» **Work to complete**: From the line that has "This screenshot has width=868, height=463." down to the last line of the data below, set down every line exactly, but none of the pictures.

# # # #

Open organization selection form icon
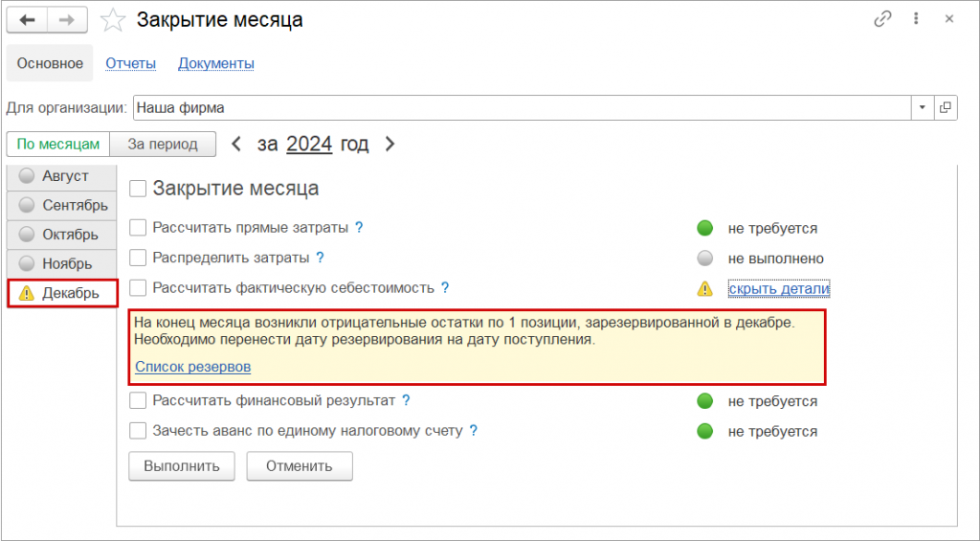click(946, 108)
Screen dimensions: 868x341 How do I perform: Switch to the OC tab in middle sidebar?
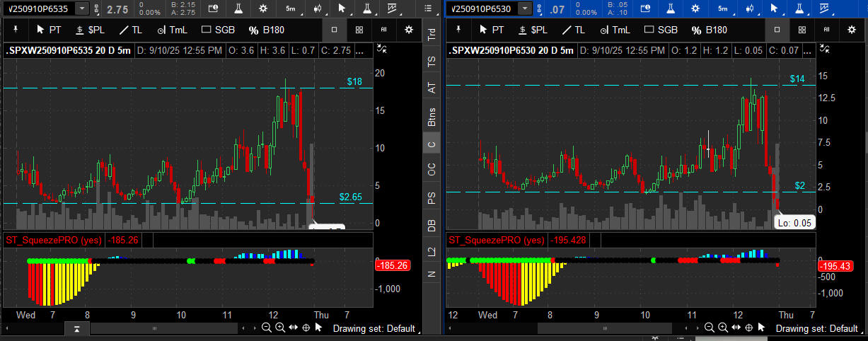coord(432,170)
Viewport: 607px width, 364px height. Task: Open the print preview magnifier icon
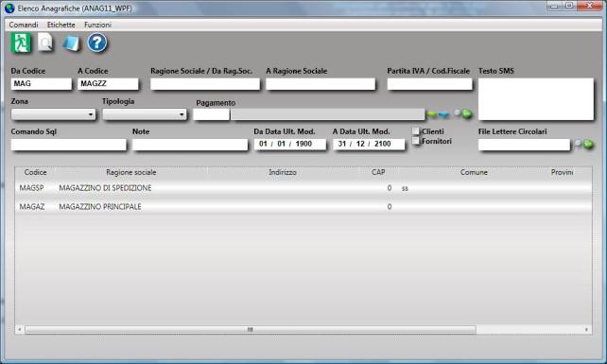coord(45,43)
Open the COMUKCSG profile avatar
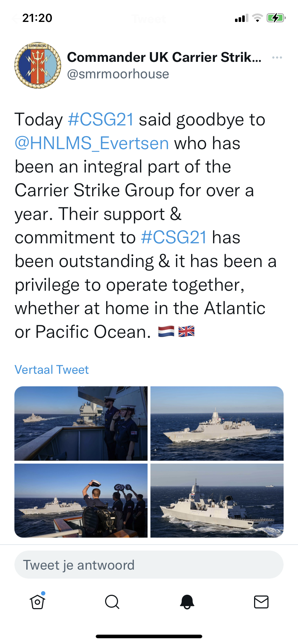 [38, 65]
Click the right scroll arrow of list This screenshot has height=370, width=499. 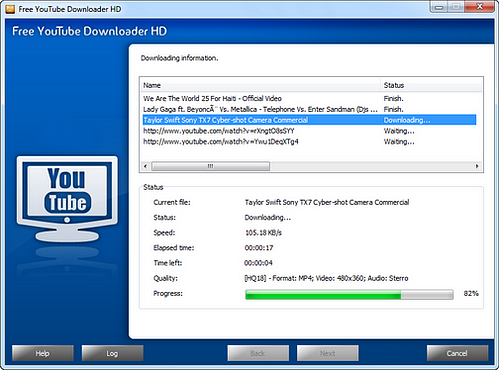477,166
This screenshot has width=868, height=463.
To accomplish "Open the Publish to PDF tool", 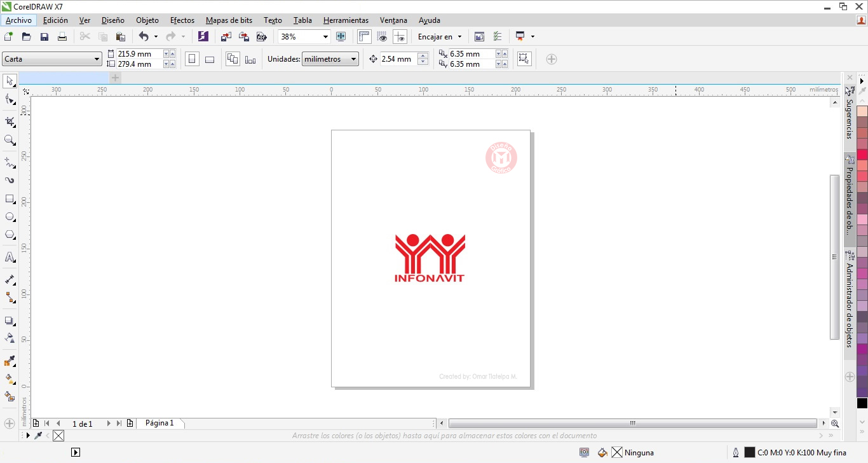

# # # #

» **Task result**:
This screenshot has width=868, height=463.
To accomplish "Open the Publish to PDF tool", 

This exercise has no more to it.